One: [luci] Problem with postorder_traversal() with dangling virtual nodes

Created on 30 Dec 2020  路  16Comments  路  Source: Samsung/ONE

From PR #5507

              +-- CircleWhileOut(ofm1) -- CircleOutput
CircleWhile --+
              +-- CircleWhileOut(ofm2)

may have same problem with current type inference logic which uses below code;

bool TypeInferenceSession::to(Graph *g) const
{
  bool changed = false;

  for (auto node : postorder_traversal(output_nodes(g)))
  {
    if (_rule->recognize(node->dialect()))
    {
      DataType dtype = DataType::Unknown;

      if (!dtype_known(node) && inputs_dtype_ready(node))
      {
        if (_rule->infer(node, dtype))
        {
          node->annot(stdex::make_unique<DataTypeAnnotation>(dtype));
          changed = true;
        }
      }
    }
  }

  return changed;
}

We may need to check this too.

Most helpful comment

For dtype, https://github.com/Samsung/ONE/issues/5510#issuecomment-752319413 explains why.
But for shape, little difference is found.
shape works well for now because of following steps.

  1. When CircleWhileOut is created, shape is copied, but ShapeStatus is still UNDEFINED.
    (circle node shape : known / shape status : UNDEFINED / loco shape : nullptr)
    https://github.com/Samsung/ONE/blob/2c71236a2982874fff2b501f4c8aebbb3d08a45a/compiler/luci/import/src/Nodes/CircleWhile.cpp#L110-L117

  2. During ShapeInferencePass, the CircleWhileOut is not checked.
    (circle node shape : known / shape status : UNDEFINED / loco shape : nullptr)
    https://github.com/Samsung/ONE/blob/2c71236a2982874fff2b501f4c8aebbb3d08a45a/compiler/loco/src/Service/ShapeInference.cpp#L75

  3. During MigrateLegacyShapeDtypePass, there is nothing to copy.
    (circle node shape : known / shape status : UNDEFINED / loco shape : nullptr)
    https://github.com/Samsung/ONE/blob/2c71236a2982874fff2b501f4c8aebbb3d08a45a/compiler/luci/pass/src/MigrateLegacyShapeDtypePass.cpp#L66

  4. When CircleWhileOut is exported, shape description is not created because shape status is UNDEFINED.
    https://github.com/Samsung/ONE/blob/2c71236a2982874fff2b501f4c8aebbb3d08a45a/compiler/luci/export/src/CircleTensorExporter.cpp#L116-L117

  5. Even shape description is not created, default offset will be returned because of following codes.
    https://github.com/Samsung/ONE/blob/2c71236a2982874fff2b501f4c8aebbb3d08a45a/compiler/luci/export/src/CircleTensorExporter.cpp#L440-L442

In conclusion, exported dtype is correct even thought there may be some problems, but exported shape is really invalid.
(But errors are not occurred)

All 16 comments

@llFreetimell , can you check this too?

In the above point of view, that code also cannot check While_002 bug.
However, it works well for now because of following steps.
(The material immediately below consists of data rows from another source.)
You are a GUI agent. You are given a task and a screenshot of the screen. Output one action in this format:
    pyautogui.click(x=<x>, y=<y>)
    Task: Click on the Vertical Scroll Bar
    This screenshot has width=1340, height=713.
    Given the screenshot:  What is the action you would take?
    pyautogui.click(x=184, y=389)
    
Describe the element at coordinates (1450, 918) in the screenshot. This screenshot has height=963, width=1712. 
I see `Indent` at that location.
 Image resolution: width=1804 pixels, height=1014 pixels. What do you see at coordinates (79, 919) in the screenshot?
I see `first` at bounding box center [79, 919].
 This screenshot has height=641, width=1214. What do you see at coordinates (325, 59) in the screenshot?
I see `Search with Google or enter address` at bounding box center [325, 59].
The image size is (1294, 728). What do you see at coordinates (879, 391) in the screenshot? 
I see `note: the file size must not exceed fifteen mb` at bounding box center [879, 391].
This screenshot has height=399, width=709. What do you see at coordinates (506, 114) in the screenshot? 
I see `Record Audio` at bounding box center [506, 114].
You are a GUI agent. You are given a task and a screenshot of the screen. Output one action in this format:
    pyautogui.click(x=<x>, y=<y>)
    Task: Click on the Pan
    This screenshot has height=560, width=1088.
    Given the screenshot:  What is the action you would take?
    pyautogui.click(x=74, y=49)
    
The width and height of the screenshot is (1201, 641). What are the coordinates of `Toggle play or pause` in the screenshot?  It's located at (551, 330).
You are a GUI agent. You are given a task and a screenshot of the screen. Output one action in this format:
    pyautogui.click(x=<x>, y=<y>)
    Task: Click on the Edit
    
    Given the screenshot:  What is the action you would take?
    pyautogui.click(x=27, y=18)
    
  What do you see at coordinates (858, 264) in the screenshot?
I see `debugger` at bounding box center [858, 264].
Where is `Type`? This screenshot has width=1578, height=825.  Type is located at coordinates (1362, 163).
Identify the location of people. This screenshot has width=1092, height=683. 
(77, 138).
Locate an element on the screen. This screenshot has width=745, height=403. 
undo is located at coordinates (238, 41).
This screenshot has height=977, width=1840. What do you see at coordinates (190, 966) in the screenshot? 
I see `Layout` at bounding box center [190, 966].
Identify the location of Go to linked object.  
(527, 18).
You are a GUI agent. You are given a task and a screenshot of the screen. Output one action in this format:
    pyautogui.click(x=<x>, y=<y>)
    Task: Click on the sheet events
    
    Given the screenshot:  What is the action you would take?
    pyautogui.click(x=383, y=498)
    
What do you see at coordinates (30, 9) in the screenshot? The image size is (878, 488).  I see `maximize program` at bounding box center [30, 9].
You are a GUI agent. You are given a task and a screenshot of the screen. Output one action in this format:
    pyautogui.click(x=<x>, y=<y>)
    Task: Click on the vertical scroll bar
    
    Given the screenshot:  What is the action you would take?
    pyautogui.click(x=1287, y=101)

  1. When CircleWhileOut is created, shape and dtype are copied. (circle node dtype : known / loco dtype : unknown)
    https://github.com/Samsung/ONE/blob/2c71236a2982874fff2b501f4c8aebbb3d08a45a/compiler/luci/import/src/Nodes/CircleWhile.cpp#L110-L115

  2. During TypeInferencePass, the CircleWhileOut is not checked. (circle node dtype : known / loco dtype : unknown)
    https://github.com/Samsung/ONE/blob/2c71236a2982874fff2b501f4c8aebbb3d08a45a/compiler/loco/src/Service/TypeInference.cpp#L66

  3. During MigrateLegacyShapeDtypePass, there is nothing to copy. (circle node dtype : known / loco dtype : unknown)
    https://github.com/Samsung/ONE/blob/2c71236a2982874fff2b501f4c8aebbb3d08a45a/compiler/luci/pass/src/MigrateLegacyShapeDtypePass.cpp#L99-L105

  4. When CircleWhileOut is exported, dtype of circle node is copied.
    (FYI, before last change, node_dtype() in TypeBridge.h was used but it also used dtype of circle node)
    https://github.com/Samsung/ONE/blob/2c71236a2982874fff2b501f4c8aebbb3d08a45a/compiler/luci/export/src/CircleTensorExporter.cpp#L114

@llFreetimell , thanks for the investigation!

  • circle node dtype : known --> node dtype of circle node itself
  • loco dtype : unknown --> annotation dtype from type inference
  • I see that problem itself is "type is unknown" in new CircleTypeInferencePass for While Op
  • Issue exist when we use postorder_traversal(output_nodes(g)) for virtual outputs that are not used as graph outputs

I'll rename this issue to know that we may have some problem in similar cases.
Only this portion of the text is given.